What is required: Each entry in the block below needs to be copied out exactly.

Working data:
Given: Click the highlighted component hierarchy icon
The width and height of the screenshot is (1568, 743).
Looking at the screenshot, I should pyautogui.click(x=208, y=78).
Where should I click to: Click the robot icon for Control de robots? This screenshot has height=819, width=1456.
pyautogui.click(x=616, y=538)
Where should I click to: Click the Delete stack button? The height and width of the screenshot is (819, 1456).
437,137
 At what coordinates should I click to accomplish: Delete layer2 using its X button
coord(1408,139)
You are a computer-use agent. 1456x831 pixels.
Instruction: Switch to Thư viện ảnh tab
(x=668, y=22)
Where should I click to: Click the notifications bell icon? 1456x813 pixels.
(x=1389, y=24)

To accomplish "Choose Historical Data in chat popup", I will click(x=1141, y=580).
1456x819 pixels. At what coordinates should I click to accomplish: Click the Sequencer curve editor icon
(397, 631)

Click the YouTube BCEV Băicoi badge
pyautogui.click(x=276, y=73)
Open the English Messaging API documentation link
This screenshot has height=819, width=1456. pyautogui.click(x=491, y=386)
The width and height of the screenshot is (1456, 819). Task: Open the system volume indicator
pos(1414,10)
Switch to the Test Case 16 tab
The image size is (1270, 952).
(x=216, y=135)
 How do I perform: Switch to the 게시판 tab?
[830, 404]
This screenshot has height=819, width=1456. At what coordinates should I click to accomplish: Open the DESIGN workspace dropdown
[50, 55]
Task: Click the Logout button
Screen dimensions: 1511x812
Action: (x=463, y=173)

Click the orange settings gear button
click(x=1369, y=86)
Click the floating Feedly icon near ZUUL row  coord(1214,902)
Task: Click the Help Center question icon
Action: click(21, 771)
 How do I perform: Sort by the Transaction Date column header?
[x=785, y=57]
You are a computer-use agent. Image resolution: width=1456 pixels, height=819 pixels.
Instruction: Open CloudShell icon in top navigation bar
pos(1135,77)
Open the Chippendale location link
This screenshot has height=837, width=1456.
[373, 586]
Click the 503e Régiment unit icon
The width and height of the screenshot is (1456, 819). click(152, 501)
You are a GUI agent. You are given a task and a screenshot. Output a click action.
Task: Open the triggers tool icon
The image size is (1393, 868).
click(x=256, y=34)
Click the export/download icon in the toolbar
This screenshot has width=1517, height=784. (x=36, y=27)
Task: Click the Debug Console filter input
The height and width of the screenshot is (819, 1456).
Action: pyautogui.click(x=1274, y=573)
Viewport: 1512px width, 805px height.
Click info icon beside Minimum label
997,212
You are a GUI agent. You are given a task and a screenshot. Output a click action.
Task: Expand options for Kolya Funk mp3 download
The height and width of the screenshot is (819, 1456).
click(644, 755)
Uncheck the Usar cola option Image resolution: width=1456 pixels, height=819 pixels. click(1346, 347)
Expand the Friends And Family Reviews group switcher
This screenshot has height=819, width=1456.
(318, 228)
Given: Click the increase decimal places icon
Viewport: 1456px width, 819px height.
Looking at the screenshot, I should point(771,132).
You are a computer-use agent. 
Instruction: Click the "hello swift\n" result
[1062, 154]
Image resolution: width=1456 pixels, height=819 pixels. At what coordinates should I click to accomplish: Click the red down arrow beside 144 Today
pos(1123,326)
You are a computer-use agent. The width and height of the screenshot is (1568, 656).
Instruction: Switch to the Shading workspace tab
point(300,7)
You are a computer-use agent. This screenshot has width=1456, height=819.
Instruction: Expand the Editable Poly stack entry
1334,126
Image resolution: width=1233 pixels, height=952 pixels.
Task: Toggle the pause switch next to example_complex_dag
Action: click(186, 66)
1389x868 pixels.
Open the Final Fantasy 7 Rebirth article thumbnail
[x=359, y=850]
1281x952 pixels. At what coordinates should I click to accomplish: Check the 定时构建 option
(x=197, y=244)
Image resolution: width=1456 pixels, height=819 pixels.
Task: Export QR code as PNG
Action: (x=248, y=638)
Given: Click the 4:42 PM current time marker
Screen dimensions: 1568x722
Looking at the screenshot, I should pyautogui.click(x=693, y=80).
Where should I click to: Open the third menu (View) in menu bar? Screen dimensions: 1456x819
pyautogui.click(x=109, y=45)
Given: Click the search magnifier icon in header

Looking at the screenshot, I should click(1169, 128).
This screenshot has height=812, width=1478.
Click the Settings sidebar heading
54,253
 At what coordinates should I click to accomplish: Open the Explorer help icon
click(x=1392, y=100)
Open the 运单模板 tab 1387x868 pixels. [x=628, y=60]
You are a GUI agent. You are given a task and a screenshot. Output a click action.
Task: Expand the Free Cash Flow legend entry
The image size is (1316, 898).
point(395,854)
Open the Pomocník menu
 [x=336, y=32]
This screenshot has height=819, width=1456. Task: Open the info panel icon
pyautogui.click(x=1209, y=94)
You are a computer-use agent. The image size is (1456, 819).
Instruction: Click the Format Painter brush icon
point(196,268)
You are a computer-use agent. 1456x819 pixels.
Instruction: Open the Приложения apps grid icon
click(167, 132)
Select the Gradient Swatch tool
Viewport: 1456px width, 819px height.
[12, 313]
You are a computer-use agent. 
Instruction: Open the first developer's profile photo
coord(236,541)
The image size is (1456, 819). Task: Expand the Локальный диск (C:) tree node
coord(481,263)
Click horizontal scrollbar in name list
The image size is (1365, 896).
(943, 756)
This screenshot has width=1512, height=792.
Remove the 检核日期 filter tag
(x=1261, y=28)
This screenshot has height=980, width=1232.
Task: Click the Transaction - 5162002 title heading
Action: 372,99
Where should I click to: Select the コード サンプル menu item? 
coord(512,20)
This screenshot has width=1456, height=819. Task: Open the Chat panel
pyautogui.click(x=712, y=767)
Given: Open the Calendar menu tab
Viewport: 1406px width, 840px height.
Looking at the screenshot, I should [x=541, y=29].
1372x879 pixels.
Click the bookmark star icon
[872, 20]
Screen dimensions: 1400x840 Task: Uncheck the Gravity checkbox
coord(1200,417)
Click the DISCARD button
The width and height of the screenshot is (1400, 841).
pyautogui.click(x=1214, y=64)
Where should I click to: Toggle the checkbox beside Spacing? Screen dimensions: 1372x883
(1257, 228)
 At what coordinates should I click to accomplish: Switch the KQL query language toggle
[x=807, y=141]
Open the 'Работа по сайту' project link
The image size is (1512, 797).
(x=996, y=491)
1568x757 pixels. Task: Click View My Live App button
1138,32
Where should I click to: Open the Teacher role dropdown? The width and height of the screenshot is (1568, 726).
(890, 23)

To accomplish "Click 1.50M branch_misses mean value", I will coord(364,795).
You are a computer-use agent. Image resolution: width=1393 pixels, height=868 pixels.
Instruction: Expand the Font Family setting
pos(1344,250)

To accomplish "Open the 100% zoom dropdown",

Task solution:
Given: Click the highlighted component hierarchy icon
The width and height of the screenshot is (1568, 743).
Looking at the screenshot, I should pyautogui.click(x=208, y=78).
Where should I click to: Click the robot icon for Control de robots? This screenshot has height=819, width=1456.
pyautogui.click(x=616, y=538)
Where should I click to: Click the Delete stack button? The height and width of the screenshot is (819, 1456).
437,137
 At what coordinates should I click to accomplish: Delete layer2 using its X button
coord(1408,139)
You are a computer-use agent. 1456x831 pixels.
Instruction: Switch to Thư viện ảnh tab
(x=668, y=22)
Where should I click to: Click the notifications bell icon? 1456x813 pixels.
(x=1389, y=24)

To accomplish "Choose Historical Data in chat popup", I will click(x=1141, y=580).
1456x819 pixels. At what coordinates should I click to accomplish: Click the Sequencer curve editor icon
(397, 631)

Click the YouTube BCEV Băicoi badge
pyautogui.click(x=276, y=73)
Open the English Messaging API documentation link
This screenshot has height=819, width=1456. pyautogui.click(x=491, y=386)
The width and height of the screenshot is (1456, 819). Task: Open the system volume indicator
pos(1414,10)
Switch to the Test Case 16 tab
The image size is (1270, 952).
(x=216, y=135)
 How do I perform: Switch to the 게시판 tab?
[830, 404]
This screenshot has height=819, width=1456. At what coordinates should I click to accomplish: Open the DESIGN workspace dropdown
[50, 55]
Task: Click the Logout button
Screen dimensions: 1511x812
Action: (x=463, y=173)

Click the orange settings gear button
click(x=1369, y=86)
Click the floating Feedly icon near ZUUL row  coord(1214,902)
Task: Click the Help Center question icon
Action: click(21, 771)
 How do I perform: Sort by the Transaction Date column header?
[x=785, y=57]
You are a computer-use agent. Image resolution: width=1456 pixels, height=819 pixels.
Instruction: Open CloudShell icon in top navigation bar
pos(1135,77)
Open the Chippendale location link
This screenshot has height=837, width=1456.
[373, 586]
Click the 503e Régiment unit icon
The width and height of the screenshot is (1456, 819). click(152, 501)
You are a GUI agent. You are given a task and a screenshot. Output a click action.
Task: Open the triggers tool icon
The image size is (1393, 868).
click(x=256, y=34)
Click the export/download icon in the toolbar
This screenshot has width=1517, height=784. (x=36, y=27)
Task: Click the Debug Console filter input
The height and width of the screenshot is (819, 1456).
Action: pyautogui.click(x=1274, y=573)
Viewport: 1512px width, 805px height.
Click info icon beside Minimum label
997,212
You are a GUI agent. You are given a task and a screenshot. Output a click action.
Task: Expand options for Kolya Funk mp3 download
The height and width of the screenshot is (819, 1456).
click(644, 755)
Uncheck the Usar cola option Image resolution: width=1456 pixels, height=819 pixels. click(1346, 347)
Expand the Friends And Family Reviews group switcher
This screenshot has height=819, width=1456.
(318, 228)
Given: Click the increase decimal places icon
Viewport: 1456px width, 819px height.
Looking at the screenshot, I should point(771,132).
You are a computer-use agent. 
Instruction: Click the "hello swift\n" result
[1062, 154]
Image resolution: width=1456 pixels, height=819 pixels. At what coordinates should I click to accomplish: Click the red down arrow beside 144 Today
pos(1123,326)
You are a computer-use agent. The width and height of the screenshot is (1568, 656).
Instruction: Switch to the Shading workspace tab
point(300,7)
You are a computer-use agent. This screenshot has width=1456, height=819.
Instruction: Expand the Editable Poly stack entry
1334,126
Image resolution: width=1233 pixels, height=952 pixels.
Task: Toggle the pause switch next to example_complex_dag
Action: click(186, 66)
1389x868 pixels.
Open the Final Fantasy 7 Rebirth article thumbnail
[x=359, y=850]
1281x952 pixels. At what coordinates should I click to accomplish: Check the 定时构建 option
(x=197, y=244)
Image resolution: width=1456 pixels, height=819 pixels.
Task: Export QR code as PNG
Action: (x=248, y=638)
Given: Click the 4:42 PM current time marker
Screen dimensions: 1568x722
Looking at the screenshot, I should pyautogui.click(x=693, y=80).
Where should I click to: Open the third menu (View) in menu bar? Screen dimensions: 1456x819
pyautogui.click(x=109, y=45)
Given: Click the search magnifier icon in header

Looking at the screenshot, I should click(1169, 128).
This screenshot has height=812, width=1478.
Click the Settings sidebar heading
54,253
 At what coordinates should I click to accomplish: Open the Explorer help icon
click(x=1392, y=100)
Open the 运单模板 tab 1387x868 pixels. [x=628, y=60]
You are a GUI agent. You are given a task and a screenshot. Output a click action.
Task: Expand the Free Cash Flow legend entry
The image size is (1316, 898).
point(395,854)
Open the Pomocník menu
 [x=336, y=32]
This screenshot has height=819, width=1456. Task: Open the info panel icon
pyautogui.click(x=1209, y=94)
You are a computer-use agent. The image size is (1456, 819).
Instruction: Click the Format Painter brush icon
point(196,268)
You are a computer-use agent. 1456x819 pixels.
Instruction: Open the Приложения apps grid icon
click(167, 132)
Select the Gradient Swatch tool
Viewport: 1456px width, 819px height.
[12, 313]
You are a computer-use agent. 
Instruction: Open the first developer's profile photo
coord(236,541)
The image size is (1456, 819). Task: Expand the Локальный диск (C:) tree node
coord(481,263)
Click horizontal scrollbar in name list
The image size is (1365, 896).
(943, 756)
This screenshot has width=1512, height=792.
Remove the 检核日期 filter tag
(x=1261, y=28)
This screenshot has height=980, width=1232.
Task: Click the Transaction - 5162002 title heading
Action: 372,99
Where should I click to: Select the コード サンプル menu item? 
coord(512,20)
This screenshot has width=1456, height=819. Task: Open the Chat panel
pyautogui.click(x=712, y=767)
Given: Open the Calendar menu tab
Viewport: 1406px width, 840px height.
Looking at the screenshot, I should [x=541, y=29].
1372x879 pixels.
Click the bookmark star icon
[872, 20]
Screen dimensions: 1400x840 Task: Uncheck the Gravity checkbox
coord(1200,417)
Click the DISCARD button
The width and height of the screenshot is (1400, 841).
pyautogui.click(x=1214, y=64)
Where should I click to: Toggle the checkbox beside Spacing? Screen dimensions: 1372x883
(1257, 228)
 At what coordinates should I click to accomplish: Switch the KQL query language toggle
[x=807, y=141]
Open the 'Работа по сайту' project link
The image size is (1512, 797).
(x=996, y=491)
1568x757 pixels. Task: Click View My Live App button
1138,32
Where should I click to: Open the Teacher role dropdown? The width and height of the screenshot is (1568, 726).
(890, 23)

To accomplish "Click 1.50M branch_misses mean value", I will coord(364,795).
You are a computer-use agent. Image resolution: width=1393 pixels, height=868 pixels.
Instruction: Expand the Font Family setting
pos(1344,250)

To accomplish "Open the 100% zoom dropdown",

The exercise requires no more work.